370-OR: Proinflammatory Stress Activates Neutral Sphingomyelinase 2 Based Generation of Ceramide-Enriched ß-Cell Exosomes

Data suggest that β cell exosomes, extracellular vesicles released by exocytosis of multivesicular endosomes (MVEs) , may act as paracrine effectors in islet health. However, mechanisms linking β cell stress to changes in exosomes and whether activation of these pathways can impact diabetes remain less explored. In other cells, the enzyme neutral spingomyelinase 2 (nSMase2) induces ceramide dependent MVE vesicle formation and release of ceramide-enriched exosomes.
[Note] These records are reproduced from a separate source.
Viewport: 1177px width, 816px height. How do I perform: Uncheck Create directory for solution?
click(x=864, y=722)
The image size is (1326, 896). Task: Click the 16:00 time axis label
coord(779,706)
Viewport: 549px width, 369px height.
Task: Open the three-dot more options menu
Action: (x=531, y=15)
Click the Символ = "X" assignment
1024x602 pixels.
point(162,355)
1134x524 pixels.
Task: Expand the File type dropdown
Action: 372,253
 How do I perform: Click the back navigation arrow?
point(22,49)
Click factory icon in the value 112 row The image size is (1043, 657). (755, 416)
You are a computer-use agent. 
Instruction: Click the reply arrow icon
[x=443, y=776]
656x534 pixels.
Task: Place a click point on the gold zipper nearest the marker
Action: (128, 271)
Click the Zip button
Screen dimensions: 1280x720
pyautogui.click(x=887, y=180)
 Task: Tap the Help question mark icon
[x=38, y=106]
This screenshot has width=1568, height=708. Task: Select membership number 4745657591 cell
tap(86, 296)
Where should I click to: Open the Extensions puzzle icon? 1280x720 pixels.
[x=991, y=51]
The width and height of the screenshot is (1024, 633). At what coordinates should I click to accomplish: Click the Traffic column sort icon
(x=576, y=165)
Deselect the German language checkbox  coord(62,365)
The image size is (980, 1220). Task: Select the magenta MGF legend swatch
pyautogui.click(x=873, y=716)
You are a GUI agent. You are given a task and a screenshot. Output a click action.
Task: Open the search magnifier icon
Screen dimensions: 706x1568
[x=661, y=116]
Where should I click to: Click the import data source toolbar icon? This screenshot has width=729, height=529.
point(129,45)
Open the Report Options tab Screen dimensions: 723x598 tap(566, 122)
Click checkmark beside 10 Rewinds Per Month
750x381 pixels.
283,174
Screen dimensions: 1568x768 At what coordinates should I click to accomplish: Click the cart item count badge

We hypothesized that β cell inflammatory stress engages ceramide-dependent exosomal formation pathways, and that ceramide-enriched exosomes could then impact surrounding β cells. To test this we treated INS-1 β cells with 24 hrs of 5 ng/mL of IL1β. nSMase 2 and ceramide expression were quantified with immunoblot and/or flow cytometry and exosomes were isolated using a tetraspanin bead-based pulldown. IL1β increased β cell nSMase2 expression and ceramide expression in concert. Direct nSMase2 activation with 24 hrs of 5-ng/mL Caffeic acid phenethyl ester (CAPE) also increased β cell ceramide staining. IL1β and CAPE treatments also yielded increased ceramide expression on β cell exosomes. Human islets exhibited similar increases in cellular nSMase2 and ceramide staining after 24-hr cytokine mix treatment (5ng/mL IL1β, 10ng/mL TNFα, and 100ng/mL IFNγ) . To test the potential for transfer of β cell exosomes to surrounding cells, we generated INS-1 cells with GFP tagged CD9 (exosome transmembrane protein) , which release GFP labeled exosomes. Flow cytometry staining in wild-type INS-1 cells after 24-hr transwell coculture with CD9-GFP cells showed that cocultured wild-type cells exhibited increased green fluorescence, suggesting transfer of CD9-GFP exosomes. Our findings suggest that nSMase2 activity may regulate β cell exosome subpopulations under conditions of inflammatory stress. Future work will interrogate impacts on exosome cargo and physiologic impacts of transfer on recipient cells.